Wednesday, July 23, 2008

Regarding The Length of The Period of Turmoil in US Fixed Income Markets

I recently had lunch with a friend to discuss investing and the current economic conditions.

In her opinion, the equity markets are poised for more declines.

I don't disagree with her. Right now, my partner and I are positioned in puts, and our equity allocation signal is to the short side.

Regarding the economy and credit markets, I believe that the longer and deeper various regulatory and legislative authorities muck around in the current turmoil, the longer it will take to arrive at market clearing prices and, thus, recovery in various markets and the economy.


Two areas in particular come to mind: structured financial instruments and home values.

In discussing these with my friend at lunch, I reiterated that structured financial instruments such as CDOs may have no current, tradable market value, while still being performing assets.

Thanks to the genius of the latest batch of young Wall Street wunderkinds, we have a conundrum in which an instrument which possesses intrinsic value by virtue of the normal operation of the underlying assets and payment streams is forced to be valued, for accounting purposes, as having virtually no value.

If we decided to focus the question of valuation on performance, rather than market value, then some of the recent value destruction at various investment and commercial banks would have been unnecessary.

Paradoxically, I think that structured financial instruments are causing much unnecessary damage due to some wrong-headed valuation decisions, when their long-run values are actually fairly robust. At this rate, some hedge funds and private equity shops will surely reap most of the longer-term value from these instruments, if only to buy them at fire-sale prices and simply collect the interest. Not having to meet public valuation standards, these firms logically will bottom sweep the market and realize most of the profits.

Does it not seem somehow mistaken that our regulatory and accounting structure make it impossible for publicly-held banks to do the same?

Then we turn to housing values.

Here, Congressional ass-covering and regulatory power-grabbing are conspiring to prevent the useful and natural fall in housing prices until they reach market-clearing levels.

So long as bribe-taking Senators like Dodd and Conrad push for Federal forbearance of mortgage defaults and the implicit support of home prices, nobody in their right mind will be buying distress housing.

When you know someone is artificially propping up prices, why bother paying good money for over-priced real estate?
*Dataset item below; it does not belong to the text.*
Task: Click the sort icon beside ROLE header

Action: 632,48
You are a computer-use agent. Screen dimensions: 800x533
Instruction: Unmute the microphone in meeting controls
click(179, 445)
The longer this continues, in its many forms, including FDIC freezing of foreclosures at IndyMac Bank, expanding Freddie's and Fannie's lending authority, and the attempts by Congress to forgive defaulting homeowners, the longer credit will avoid returning to finance housing.

And the longer buyers will wait to purchase excess/distress housing stock.

Of course, the Resolution Trust Corporation solution of the 1980s worked in the opposite direction, and very effectively at that.

Naturally, then, the current Congress is heading in the other direction.

If Congress has its way, who knows how long housing values could take to reach market-clearing levels, thus opening the way for new financing to enter the sector?

Thus, I'm rather jaundiced about any particular economist's call for the date or quarter at which these markets will be healed.

Valuation rules for structured finance could keep the publicly-held banks undercapitalized for quite some time, while political meddling in housing finance could delay the return of those markets to normalcy for years.